After Mike and I had Ayden, our world was rocked, (and that is putting it mildly). No one was getting much sleep at night, Ayden was a difficult feeder, she liked to party at night and  only wanted to be held. Mike was working full-time and in school full-time. Money was tight. Emotions (hormones) were wacky. Life was hectic. That aside, Ayden was also an incredibly happy and smiley baby, who hit all of her fun milestones crazy-early. One thing was for sure, life was in session in the McAllister home.

A couple of months in to parenthood, we started getting the inevitable questions about when we would be having more kids. Most people had an opinion about the matter telling us things like, ‘You don’t want them too far apart’, or ‘You don’t want her to be an only child–then she won’t have anyone’, or ‘Don’t wait too long!’ To be honest, these comments felt intrusive and presumptuous, though I didn’t fully realize it at the time.

And then there were the comments from other moms (of two or more children), ‘One is so easy’, or ‘You only have one?’ Granted, this was not my interaction with all moms of multiples, but there were a few and it caught me off guard. I don’t believe that these comments were meant to be malicious, and I have learned to try not to take others personally (operative word being ‘try’), but if I am being honest, (I am), it felt a little passive aggressive.

Once upon a time, when being parents was just pillow-talk between Mike and I late at night, we planned on having two children. We each grew up with a sibling, and it seemed the natural thing to do. We also had very strong beliefs about exactly how we wold raise our hypothetical children. We were strong in or convictions. We would never raise our voices, never let our baby ‘cry it out’, never allow our child to throw tantrums in public, would allow for only minimal TV watching, never use modern technology (iPhones / iPads) as a means of child supervision, make all of our own baby food, etc, etc. We were so sure. And we were so wrong. If I have learned one thing from becoming a mother, it is that plans change quickly after a baby is born.

Cut to: Ayden’s 2nd Birthday, (the time of year we had planned to begin trying for baby #2.) We sat at or dining room table, us two. The conversation began. And then it happened; Mike had changed his mind. I couldn’t believe what he was saying; was he allowed to do this? Was he allowed to change his mind mid-game? I won’t go in to too many details about why, because this is my story to tell. I am speaking from my own experience, and it would be unfair to my husband if I attempted to write his story.

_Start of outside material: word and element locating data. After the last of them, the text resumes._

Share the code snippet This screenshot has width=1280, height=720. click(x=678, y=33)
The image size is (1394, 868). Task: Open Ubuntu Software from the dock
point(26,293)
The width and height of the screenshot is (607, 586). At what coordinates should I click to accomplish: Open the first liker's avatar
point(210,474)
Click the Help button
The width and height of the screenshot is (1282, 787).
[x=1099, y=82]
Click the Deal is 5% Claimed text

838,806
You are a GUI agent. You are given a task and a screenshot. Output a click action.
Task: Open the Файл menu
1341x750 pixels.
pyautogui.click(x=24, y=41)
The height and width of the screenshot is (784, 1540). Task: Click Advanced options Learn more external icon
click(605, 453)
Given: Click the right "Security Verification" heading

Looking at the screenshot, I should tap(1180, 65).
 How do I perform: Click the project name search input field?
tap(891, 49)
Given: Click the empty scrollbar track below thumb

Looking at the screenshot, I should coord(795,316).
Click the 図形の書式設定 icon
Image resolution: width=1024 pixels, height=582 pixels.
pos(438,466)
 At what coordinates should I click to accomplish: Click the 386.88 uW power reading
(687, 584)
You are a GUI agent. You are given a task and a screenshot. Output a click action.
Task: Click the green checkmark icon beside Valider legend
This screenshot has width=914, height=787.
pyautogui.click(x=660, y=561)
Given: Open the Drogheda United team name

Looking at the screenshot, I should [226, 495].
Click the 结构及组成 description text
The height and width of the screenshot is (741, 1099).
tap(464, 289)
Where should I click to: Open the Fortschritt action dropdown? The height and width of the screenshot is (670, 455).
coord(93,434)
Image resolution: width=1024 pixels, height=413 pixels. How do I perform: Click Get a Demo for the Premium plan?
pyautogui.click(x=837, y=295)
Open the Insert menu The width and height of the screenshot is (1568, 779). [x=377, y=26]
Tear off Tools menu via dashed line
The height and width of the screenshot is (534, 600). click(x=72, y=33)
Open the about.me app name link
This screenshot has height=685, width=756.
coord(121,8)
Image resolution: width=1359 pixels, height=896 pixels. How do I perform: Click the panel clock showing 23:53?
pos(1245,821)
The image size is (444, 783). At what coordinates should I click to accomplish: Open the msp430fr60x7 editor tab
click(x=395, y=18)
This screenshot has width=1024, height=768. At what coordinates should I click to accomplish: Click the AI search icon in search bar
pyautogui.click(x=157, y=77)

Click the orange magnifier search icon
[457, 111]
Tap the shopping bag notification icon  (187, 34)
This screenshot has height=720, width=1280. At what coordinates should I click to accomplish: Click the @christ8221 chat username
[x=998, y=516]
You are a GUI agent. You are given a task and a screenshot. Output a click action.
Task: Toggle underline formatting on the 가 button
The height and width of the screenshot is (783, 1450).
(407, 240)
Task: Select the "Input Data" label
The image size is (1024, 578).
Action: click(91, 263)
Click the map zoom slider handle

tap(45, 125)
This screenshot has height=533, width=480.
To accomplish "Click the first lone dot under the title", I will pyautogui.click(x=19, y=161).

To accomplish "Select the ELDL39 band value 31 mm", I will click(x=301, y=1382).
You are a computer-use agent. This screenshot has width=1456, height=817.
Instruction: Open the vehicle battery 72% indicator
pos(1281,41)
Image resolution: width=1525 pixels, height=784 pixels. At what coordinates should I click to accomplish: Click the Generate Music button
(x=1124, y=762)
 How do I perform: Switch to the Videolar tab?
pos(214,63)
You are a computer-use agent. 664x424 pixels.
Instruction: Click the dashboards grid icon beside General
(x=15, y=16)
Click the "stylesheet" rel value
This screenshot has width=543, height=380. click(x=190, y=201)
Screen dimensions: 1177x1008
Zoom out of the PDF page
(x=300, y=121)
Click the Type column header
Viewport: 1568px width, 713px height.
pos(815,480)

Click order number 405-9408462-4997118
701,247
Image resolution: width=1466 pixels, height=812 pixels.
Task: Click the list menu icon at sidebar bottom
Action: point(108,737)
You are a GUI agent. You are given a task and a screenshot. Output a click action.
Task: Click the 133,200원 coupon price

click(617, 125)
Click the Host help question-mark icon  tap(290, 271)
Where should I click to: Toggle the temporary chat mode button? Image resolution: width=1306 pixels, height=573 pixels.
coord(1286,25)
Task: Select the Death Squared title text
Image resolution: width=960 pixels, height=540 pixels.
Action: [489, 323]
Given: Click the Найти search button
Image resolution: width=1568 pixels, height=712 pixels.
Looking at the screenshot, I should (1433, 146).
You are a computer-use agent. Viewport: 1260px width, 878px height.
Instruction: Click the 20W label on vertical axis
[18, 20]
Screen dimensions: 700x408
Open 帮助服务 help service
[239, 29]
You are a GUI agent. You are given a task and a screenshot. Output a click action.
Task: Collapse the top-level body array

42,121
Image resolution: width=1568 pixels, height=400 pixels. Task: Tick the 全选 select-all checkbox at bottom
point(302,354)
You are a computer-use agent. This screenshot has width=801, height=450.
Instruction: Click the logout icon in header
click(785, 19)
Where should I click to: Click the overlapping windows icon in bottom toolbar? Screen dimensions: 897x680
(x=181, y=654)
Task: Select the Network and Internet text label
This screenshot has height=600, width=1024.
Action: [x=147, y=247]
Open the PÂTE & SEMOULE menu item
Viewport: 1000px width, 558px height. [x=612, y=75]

I will say this; that conversation led to more conversations, arguments, tears, praying, debates, soul-searching, a counseling session (with a not-so-great shrink), lots and lots of writing, weighing of options and eventually over time, acceptance. For the sake of my marriage and family, I had to come to a few conclusions:

  1. If I believe in a higher power (which I do, and choose to call it God ), than I am not really in charge of the whole game-plan. I cannot impose my will on anyone else; even my husband. If we are meant to have another child, then it will happen. If we are not meant to have another child, then we won’t. God is either everything or nothing. So in a sense, this situation was forcing me to dig deeper, spiritually.
  2. I was not willing to deceive or trick my husband in order to become pregnant again, and I was not willing to leave the marriage over it. This meant I needed to find a way to be ok with his change of heart. I didn’t have to like it, I just had to find a way to be ok (for now), with it.
  3. In order to become ok, I needed to find a deep sense of gratitude for the blessings that I already had in my life. I had to focus on all of the beautiful things, people and experiences that I am lucky enough to be afforded. I had to recognize that Mike and I are jackpot winners, when it comes to Ayden. I had to remember that not everyone who wants children get children, that some people lose hildren and that I have been blessed beyond measure in becoming a mother. I found that when I stay busy focusing on loving and appreciating what I have, I spend less time worrying about what I don’t have.

This doesn’t mean that some days I don’t drift in to the worrisome head space where I compare myself to or feel envious of others. And on those days, when I feel extra sensitive about it all, I do my best to be gentle with myself. I write a gratitude list about my life, I write down 5 things that I love and appreciate about my husband, I forgive him all over again for not always being perfectly in line with my desires and I remember that nothing is set in stone.

And some days, I am so content with our little trio, that I could explode with joy. I feel a deep sense of closeness between the three of us that is more fulfilling than I am capable of putting in to words.  I feel lucky. I feel full.

Sometimes I feel like the only person in the world that has experienced this with their spouse, which makes it even more daunting to write about. But the chance that someone may read this and relate, forces me to write my truth. Also, I have learned that when my feelings are fear-based, they’re usually off-base.

At the end of the day we really don’t know what other families are going through; whether it be fertility issues, losing a child or situations like mine. What I do know, is that it is never safe to assume. What I have decided to learn from this is that I can be happy. I can be happy if our parenting journey begins and ends with Ayden, or if we go on to have more children. And quite possibly the most important thing that I have learned is that either way, I am not less of a mom.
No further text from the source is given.